I do not hope that Dodgers attack Trump and their policies, which have been a giant middle finger for California and everything it represents. But just being there can be a powerful reprimand, if they possess it.

They should take the property of Billie Jean King, the legend of tennis that fought against machismo in sports and was one of the first LGBTQ athletes to leave publicly. Let Miguel Rojas, born in Venezuela, support Trump so that Internet can point out that the president wants to end deportation protections for 600,000 of his compatriots.

Make Shohei Ohtani, the MVP of the reigning national league and the best baseball player in the world, shake Trump's hand to allow the headlines to flourish on Trump's 24% rates in Japan. What, the next president will take strong measures against foreign athletes in the name of promoting American talent?

Everyone should use No. 42 Jerseys in honor of Robinson, who broke the baseball color line and also fought against segregation in the army. Initially, the Department of Defense withdrew an article on its website on Robinson's military service, and its refusal to move to the rear of an army bus, until they face a furious rejection of all with a sense of decency.

All those gestures are simple and feasible and speak a lot. Sometimes, just appear and not hide who you are is how to fight better.

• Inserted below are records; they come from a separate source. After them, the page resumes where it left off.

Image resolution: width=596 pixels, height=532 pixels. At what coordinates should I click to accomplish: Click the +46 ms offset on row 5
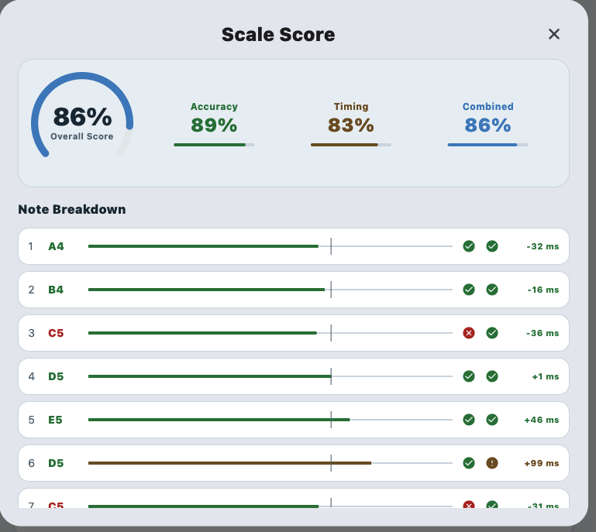click(x=541, y=420)
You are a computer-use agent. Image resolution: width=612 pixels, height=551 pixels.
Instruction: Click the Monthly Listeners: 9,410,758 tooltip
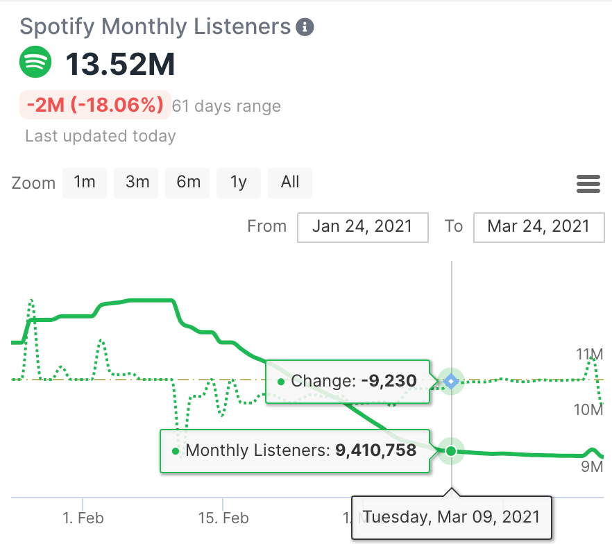(x=295, y=451)
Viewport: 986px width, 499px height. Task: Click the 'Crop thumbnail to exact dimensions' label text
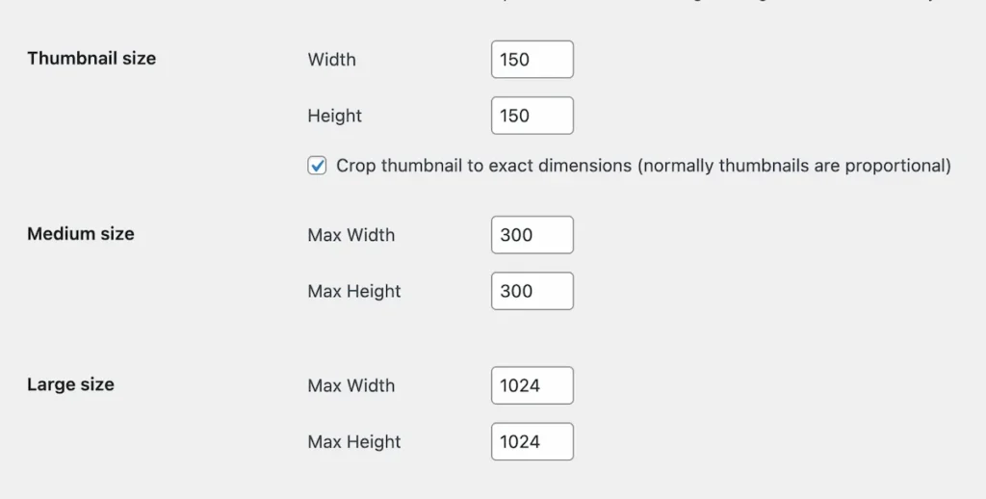point(483,166)
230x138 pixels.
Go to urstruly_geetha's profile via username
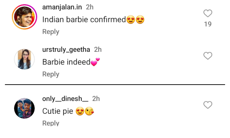66,49
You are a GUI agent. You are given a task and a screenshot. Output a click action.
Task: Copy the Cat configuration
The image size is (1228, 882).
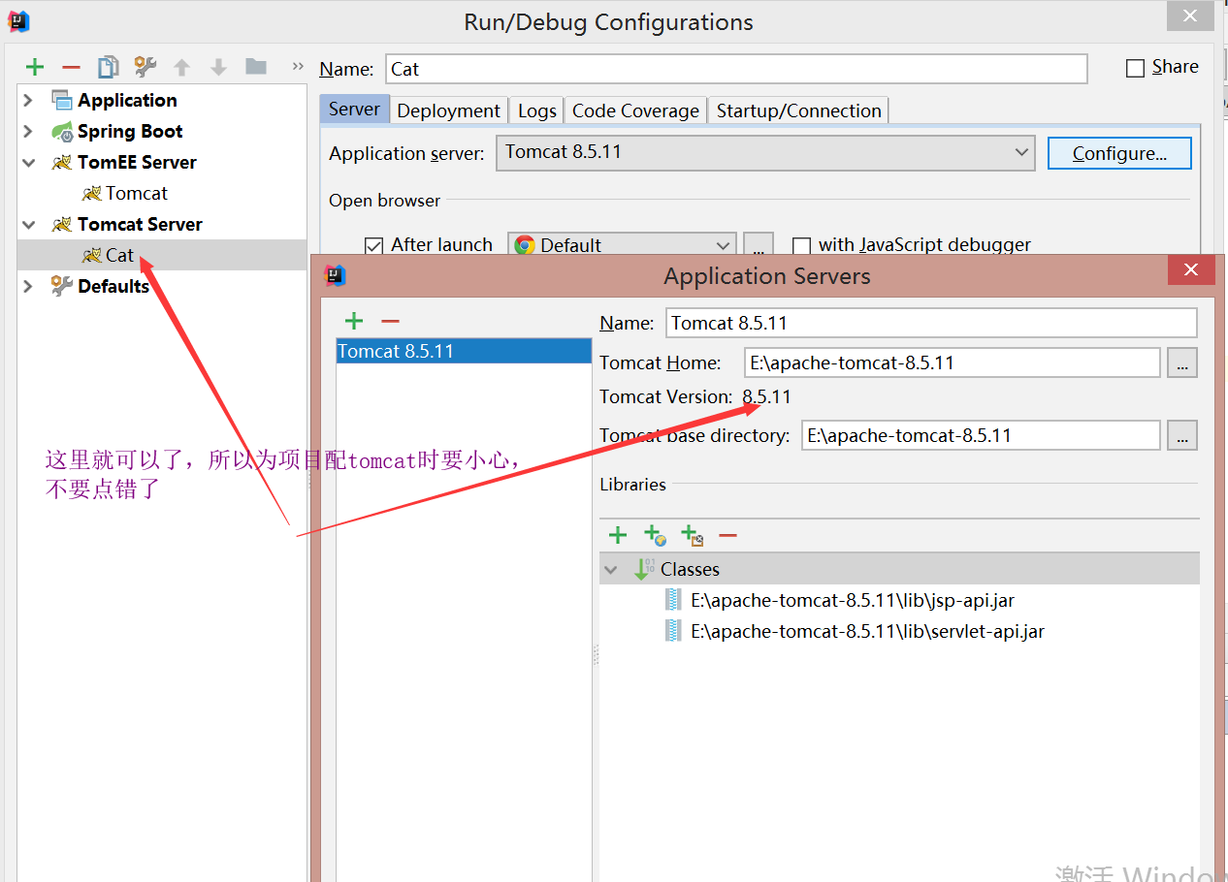pos(108,66)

Trump opponents cannot shout in a vacuum, or among them, and think it is sufficient resistance. They should not give up the traditions of this country, such as the flag, the White House and democracy, to a tyrant like Trump just because he has wrapped in them.

Going to the White House does not normalize Trump: it is a reminder that the place is ours, not yours.

In addition, it should not exclude Trump from our lives, especially while in power. You need to be treated in any way possible, and that includes knowing it in person.

That is why when Trump visited the remains of the Palisades fire earlier this year, the mayor of Los Angeles, Karen Bass, and the Los Angeles County supervisor, Kathryn Barger, sat with him at a round table, remembering the president in front of the press what he is about and challenging him to help him.

Dodgers can't think that simply posing for photos and deliver to Trump a commemorative shirt qualifies as a well -dedicated time. Or maybe everything is an illusion on my part. In spite of all the hype of being there for fans and reflecting at all times, Dodgers has historically cared for one thing: the Dodgers.

So, my last argument for the team to do something significant with their visit does everything about them.

Boys: All were pioneers in the type of globalism and multiculturalism that Trump hates, which now exemplifies and continues to drive the best franchise in baseball. It is time to stay on the Dodger road at the time it matters most.